Politique, Monde

La majorité des Palestiniens s'opposent à la relance de la coordination sécuritaire avec Israël

- Selon un sondage réalisé par le Centre palestinien pour l'opinion publique

Wejden Jlassi   | 25.11.2020
La majorité des Palestiniens s'opposent à la relance de la coordination sécuritaire avec Israël

Ramallah

AA/Ramallah

La majorité des Palestiniens ont exprimé leur rejet de la reprise de la coordination sécuritaire, la relance des relations et des négociations entre l'Autorité palestinienne et Israël.

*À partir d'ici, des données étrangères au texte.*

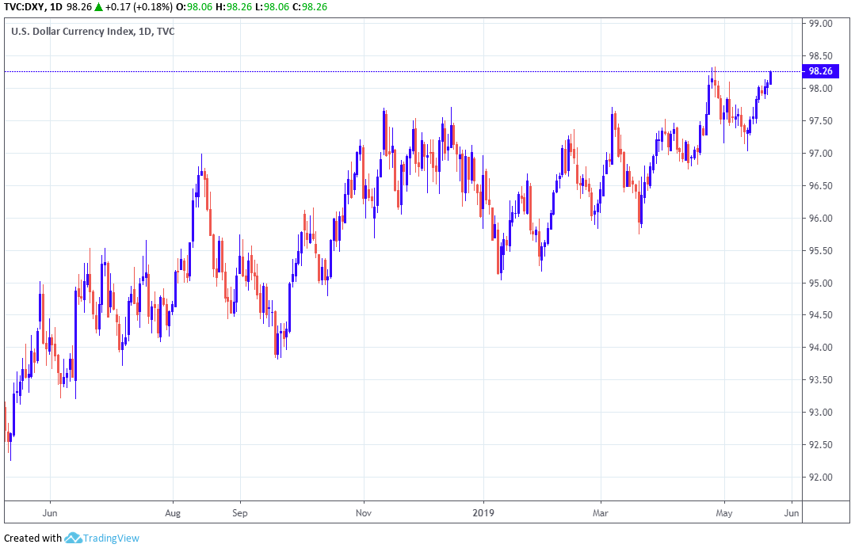The image size is (855, 548).
Task: Select the Mar label on time axis
Action: (x=600, y=512)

Selon un sondage réalisé par le Centre palestinien pour l'opinion publique (non gouvernemental), basé à Bethléem, dans le sud de la Cisjordanie, 59% des répondants ont exprimé leur opposition à la reprise des relations avec Israël, contre 38% qui la soutienne, (12 % des participants se sont abstenus de répondre).

L'Agence Anadolu (AA) a obtenu le résumé des résultats du sondage qui démontrent que 55% des répondants en Cisjordanie et dans la bande de Gaza s'opposent à la reprise de la coordination sécuritaire avec Israël, contre 40% qui la soutienne, tandis que 12 % des participants se sont abstenus.

Le sondage a été effectué entre le 19 et le 22 novembre courant, soit à l'annonce de la reprise des relations entre l'Autorité palestinienne et Israël.

Le 17 novembre, l'Autorité palestinienne a annoncé faire machine arrière et reprendre la coordination sécuritaire et civile avec Tel-Aviv. En effet, Mahmoud Abbas avait décidé le 19 mai 2020 d'arrêter la coordination sécuritaire en signe de protestation contre le projet israélien d'annexion de pans de la Cisjordanie occupée.

Par ailleurs, 81% des personnes interrogées se sont déclarées méfiantes, à des degrés divers, quant aux engagements d'Israël notamment sur les accords signés avec l'Autorité palestinienne, contre 15% se sont dites confiantes à des degrés divers, tandis que ( 4% des participants se sont abstenus).

En ce qui concerne la relance des négociations avec Tel-Aviv, 52% des Palestiniens s'y ont opposé tandis que 43 % l'ont soutenu.

Il est à noter que les négociations de paix israélo-palestiniennes sont au point mort depuis avril 2014, et ce, pour plusieurs raisons dont le refus d'Israël de libérer des anciens détenus et d'arrêter ses activités de colonisation.

En arrêtant sa coordination avec Israël, Ramallah avait aussi arrêté de recevoir les transferts de taxes, notamment douanières, perçues par Israël pour le compte de cette institution.

Privée de ces revenus, l’Autorité palestinienne avait dû verser seulement 50% des salaires de ses fonctionnaires et ce, à une période où l’économie palestinienne tourne au ralenti en raison de la pandémie de Covid-19.